関先生は東京と京都を比較して、「負のフィードバック・ループ」を設計することが人が都市に住んでいくための鍵であると述べられ、京都の町屋のコミュニティーを例に挙げて、そのある種の窮屈さや煩わしさを評価し、それに対して、東京の限りなく個人的で自由な姿勢を批判した。自由であることは都市を暴走させる。経済の論理によって都市は膨張し、開発が繰り返される。その結果、都市は個性を欠き、愛着など持ちようもない姿となる。そのような「負のフィードバック・ループ」を持たない都市、つまりそこに住む住民への配慮がなされていない都市においての最初の犠牲者は、高齢者と子供であるとする。
高齢者と子供が住めない都市、「もろい者への配慮」を欠いた東京は、もはや都市ですらないのではと関先生は疑問を投げ掛けた。しかし東京に住む私は思う。東京は京都に比べてあまりにも巨大だ。会場からの質問にもあったように、都市の規模というのは重大な違いである。東京においてはもう少し範囲を絞った、街単位で考えていく方法が有効だろう。
街を単位に東京を見る時、東京の中には様々な個性を持った街がある。私が好きな街がある。「下北沢」だ。私は18歳から20歳までを下北沢で過ごした。私にとって、最初の東京の街だ。下北沢は第二次世界大戦の戦火を免れたことで大規模な区画整理がなされなかったところで、そのため建物も比較的小規模で道路も狭く、街の中心部に自動車があまり入ってこない。言わば歩行者が主役の街である。そこには若者もいれば、昔からの住民である高齢者もいる。車があまり通らないせいか、子供が道で遊んでいる場面に出くわすこともしばしばある。街全体が活き活きとしている。「住むに値する街」であったと私は考える。

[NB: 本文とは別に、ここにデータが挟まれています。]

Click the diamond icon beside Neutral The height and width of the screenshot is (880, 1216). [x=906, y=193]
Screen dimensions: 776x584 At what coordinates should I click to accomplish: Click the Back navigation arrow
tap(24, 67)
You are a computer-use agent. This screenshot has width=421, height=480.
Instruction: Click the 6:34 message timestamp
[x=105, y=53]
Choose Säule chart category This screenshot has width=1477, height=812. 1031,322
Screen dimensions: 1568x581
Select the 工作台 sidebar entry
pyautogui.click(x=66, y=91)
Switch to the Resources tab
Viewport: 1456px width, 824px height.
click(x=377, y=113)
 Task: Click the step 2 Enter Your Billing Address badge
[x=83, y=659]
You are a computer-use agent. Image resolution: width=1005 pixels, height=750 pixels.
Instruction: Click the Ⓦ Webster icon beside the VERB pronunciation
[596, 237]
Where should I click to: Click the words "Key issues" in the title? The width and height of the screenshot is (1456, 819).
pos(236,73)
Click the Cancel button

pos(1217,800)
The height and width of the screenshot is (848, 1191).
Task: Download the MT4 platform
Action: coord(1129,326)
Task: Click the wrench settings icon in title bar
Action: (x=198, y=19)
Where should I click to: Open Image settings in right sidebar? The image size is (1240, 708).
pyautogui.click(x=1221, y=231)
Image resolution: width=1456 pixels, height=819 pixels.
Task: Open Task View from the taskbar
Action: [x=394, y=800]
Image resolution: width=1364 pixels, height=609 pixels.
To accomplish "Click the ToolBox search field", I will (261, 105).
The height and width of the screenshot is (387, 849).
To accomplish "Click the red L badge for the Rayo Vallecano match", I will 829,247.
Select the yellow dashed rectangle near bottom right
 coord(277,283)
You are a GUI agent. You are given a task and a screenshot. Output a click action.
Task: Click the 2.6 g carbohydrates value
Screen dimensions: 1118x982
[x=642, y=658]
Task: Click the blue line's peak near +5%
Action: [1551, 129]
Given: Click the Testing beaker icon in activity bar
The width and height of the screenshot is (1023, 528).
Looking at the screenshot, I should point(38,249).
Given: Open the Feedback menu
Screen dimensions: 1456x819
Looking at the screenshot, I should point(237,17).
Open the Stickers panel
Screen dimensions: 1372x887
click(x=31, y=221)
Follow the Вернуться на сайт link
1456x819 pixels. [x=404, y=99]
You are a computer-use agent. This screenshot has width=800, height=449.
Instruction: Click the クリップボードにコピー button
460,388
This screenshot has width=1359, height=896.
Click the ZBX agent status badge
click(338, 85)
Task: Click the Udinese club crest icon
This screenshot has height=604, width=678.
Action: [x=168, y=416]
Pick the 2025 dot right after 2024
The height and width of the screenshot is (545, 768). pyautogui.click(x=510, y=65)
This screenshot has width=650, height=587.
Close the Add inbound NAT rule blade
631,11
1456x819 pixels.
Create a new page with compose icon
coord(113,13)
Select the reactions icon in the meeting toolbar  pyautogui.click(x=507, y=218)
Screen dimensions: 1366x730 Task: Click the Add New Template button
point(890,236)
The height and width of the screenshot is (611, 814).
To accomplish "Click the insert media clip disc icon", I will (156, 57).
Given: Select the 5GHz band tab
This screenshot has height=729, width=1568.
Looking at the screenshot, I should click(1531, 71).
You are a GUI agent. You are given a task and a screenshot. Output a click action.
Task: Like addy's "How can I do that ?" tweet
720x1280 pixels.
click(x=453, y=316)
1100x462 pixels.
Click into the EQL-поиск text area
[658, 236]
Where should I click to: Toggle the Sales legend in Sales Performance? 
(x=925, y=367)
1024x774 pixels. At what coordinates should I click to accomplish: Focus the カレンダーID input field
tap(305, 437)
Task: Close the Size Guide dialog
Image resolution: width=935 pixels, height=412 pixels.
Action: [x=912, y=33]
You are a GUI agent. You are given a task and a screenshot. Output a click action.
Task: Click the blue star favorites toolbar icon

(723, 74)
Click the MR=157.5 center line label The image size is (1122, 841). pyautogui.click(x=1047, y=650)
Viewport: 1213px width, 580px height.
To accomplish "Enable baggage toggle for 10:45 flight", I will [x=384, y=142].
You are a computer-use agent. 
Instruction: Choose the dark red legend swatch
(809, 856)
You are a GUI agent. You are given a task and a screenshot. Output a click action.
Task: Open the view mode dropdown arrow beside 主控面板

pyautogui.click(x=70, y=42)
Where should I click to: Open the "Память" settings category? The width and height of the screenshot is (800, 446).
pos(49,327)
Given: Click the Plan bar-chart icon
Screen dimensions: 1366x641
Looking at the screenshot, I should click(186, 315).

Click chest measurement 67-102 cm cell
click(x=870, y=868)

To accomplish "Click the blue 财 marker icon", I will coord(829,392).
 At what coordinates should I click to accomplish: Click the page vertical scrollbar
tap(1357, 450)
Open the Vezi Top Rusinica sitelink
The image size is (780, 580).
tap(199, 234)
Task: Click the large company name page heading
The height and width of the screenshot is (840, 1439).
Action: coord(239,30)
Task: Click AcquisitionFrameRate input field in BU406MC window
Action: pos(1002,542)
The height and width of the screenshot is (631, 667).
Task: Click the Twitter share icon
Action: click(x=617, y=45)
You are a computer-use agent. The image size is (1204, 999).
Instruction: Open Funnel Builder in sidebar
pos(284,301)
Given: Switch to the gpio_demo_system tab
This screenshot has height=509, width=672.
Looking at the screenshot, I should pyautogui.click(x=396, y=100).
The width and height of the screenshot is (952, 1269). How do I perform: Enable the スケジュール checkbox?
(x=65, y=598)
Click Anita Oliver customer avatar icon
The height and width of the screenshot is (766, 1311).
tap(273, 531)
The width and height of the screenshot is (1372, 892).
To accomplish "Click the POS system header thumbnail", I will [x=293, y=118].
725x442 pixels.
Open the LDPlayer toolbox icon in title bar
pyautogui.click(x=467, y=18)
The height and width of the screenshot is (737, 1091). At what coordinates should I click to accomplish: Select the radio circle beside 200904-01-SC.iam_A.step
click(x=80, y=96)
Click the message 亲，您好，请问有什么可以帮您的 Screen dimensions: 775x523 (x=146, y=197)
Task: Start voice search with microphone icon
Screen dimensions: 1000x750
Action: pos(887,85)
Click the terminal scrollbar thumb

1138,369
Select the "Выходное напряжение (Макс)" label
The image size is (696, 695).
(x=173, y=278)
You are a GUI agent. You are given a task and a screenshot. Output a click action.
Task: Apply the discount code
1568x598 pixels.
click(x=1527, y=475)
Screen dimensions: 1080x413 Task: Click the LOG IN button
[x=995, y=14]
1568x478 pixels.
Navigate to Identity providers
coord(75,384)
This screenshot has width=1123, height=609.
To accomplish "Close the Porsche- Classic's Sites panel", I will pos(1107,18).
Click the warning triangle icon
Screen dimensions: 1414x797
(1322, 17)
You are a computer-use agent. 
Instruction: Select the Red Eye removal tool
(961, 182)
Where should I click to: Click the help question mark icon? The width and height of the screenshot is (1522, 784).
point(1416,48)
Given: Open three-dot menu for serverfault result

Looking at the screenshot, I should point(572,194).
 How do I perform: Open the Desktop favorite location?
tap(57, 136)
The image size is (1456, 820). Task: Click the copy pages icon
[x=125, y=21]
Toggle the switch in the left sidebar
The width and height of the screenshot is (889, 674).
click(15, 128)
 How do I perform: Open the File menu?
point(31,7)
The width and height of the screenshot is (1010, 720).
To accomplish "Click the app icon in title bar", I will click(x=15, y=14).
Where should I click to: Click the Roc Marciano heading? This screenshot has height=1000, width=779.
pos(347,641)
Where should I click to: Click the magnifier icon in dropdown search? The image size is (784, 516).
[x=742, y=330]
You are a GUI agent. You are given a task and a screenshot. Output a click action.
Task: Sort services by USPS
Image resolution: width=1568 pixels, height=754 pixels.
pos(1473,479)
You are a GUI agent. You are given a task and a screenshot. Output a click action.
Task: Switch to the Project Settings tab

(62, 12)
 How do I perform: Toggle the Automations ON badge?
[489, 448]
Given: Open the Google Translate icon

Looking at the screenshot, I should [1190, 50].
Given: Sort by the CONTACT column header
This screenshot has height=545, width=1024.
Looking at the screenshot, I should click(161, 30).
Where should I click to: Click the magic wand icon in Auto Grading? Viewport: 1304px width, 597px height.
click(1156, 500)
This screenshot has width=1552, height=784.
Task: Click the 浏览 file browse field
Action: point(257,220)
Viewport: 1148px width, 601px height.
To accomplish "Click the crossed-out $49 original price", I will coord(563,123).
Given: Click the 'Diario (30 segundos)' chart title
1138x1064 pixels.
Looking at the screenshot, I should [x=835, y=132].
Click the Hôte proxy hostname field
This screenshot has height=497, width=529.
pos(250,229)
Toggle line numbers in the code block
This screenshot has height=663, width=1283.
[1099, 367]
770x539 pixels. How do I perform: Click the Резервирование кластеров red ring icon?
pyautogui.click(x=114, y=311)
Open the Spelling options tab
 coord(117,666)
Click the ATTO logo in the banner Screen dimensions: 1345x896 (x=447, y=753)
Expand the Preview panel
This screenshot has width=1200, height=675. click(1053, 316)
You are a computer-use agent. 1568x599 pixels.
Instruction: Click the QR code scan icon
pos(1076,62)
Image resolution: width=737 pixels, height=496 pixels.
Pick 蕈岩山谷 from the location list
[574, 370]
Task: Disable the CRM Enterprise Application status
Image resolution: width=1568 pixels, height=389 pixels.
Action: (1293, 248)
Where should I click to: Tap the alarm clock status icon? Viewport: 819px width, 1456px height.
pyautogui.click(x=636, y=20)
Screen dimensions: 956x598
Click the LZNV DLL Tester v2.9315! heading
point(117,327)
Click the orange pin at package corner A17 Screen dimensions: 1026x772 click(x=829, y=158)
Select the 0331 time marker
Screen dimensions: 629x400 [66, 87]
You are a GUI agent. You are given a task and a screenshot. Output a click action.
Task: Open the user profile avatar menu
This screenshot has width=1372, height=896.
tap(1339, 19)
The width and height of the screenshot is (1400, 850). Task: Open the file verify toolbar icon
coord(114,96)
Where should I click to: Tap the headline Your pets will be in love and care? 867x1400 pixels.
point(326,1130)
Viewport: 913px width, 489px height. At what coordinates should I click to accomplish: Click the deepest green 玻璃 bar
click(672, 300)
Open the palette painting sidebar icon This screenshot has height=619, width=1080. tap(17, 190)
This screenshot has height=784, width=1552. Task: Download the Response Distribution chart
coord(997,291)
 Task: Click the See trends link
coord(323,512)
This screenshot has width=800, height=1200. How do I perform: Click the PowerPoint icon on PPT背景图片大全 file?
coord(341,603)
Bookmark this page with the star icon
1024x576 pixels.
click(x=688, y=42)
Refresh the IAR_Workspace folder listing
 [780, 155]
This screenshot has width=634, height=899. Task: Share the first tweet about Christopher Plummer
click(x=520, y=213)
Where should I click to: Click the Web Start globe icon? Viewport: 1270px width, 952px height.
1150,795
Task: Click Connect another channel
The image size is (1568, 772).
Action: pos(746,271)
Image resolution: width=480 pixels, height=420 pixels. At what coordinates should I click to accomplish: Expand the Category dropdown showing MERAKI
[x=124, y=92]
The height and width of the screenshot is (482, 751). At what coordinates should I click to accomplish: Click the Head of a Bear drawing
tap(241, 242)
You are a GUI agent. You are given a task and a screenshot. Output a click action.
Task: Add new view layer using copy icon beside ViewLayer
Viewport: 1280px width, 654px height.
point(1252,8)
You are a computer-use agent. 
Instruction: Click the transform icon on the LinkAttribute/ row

今、「住むに値する街」であったと、あえて過去のこととして下北沢を語った。なぜなら前述したような下北沢の街は消えていこうとしているからだ。大規模な区画整理が行なわれ、道路が街を縦断する。駅前に車が入り、建物のスケールも大きくなる。「もろい者」が街から締め出される計画だ。住民からの反対運動もあった。街を「存続させようとする意志」は大きな渦となったが、開発側の主張である大規模道路建設によって「道路を繋げること」、下北沢のエリアだけ都心部との道路を切断するわけにはいかないという、街の単位を超えたもっと大きな都市計画の波に呑み込まれようとしている。私は今回の講演を聞いて、街という単位にもっと重きを置くべきだ、高齢者と子供が住める街をつくっていくこと、そのような街と街とが繋がって「住むに値する都市」をつくるのだろうと、改めて考えた。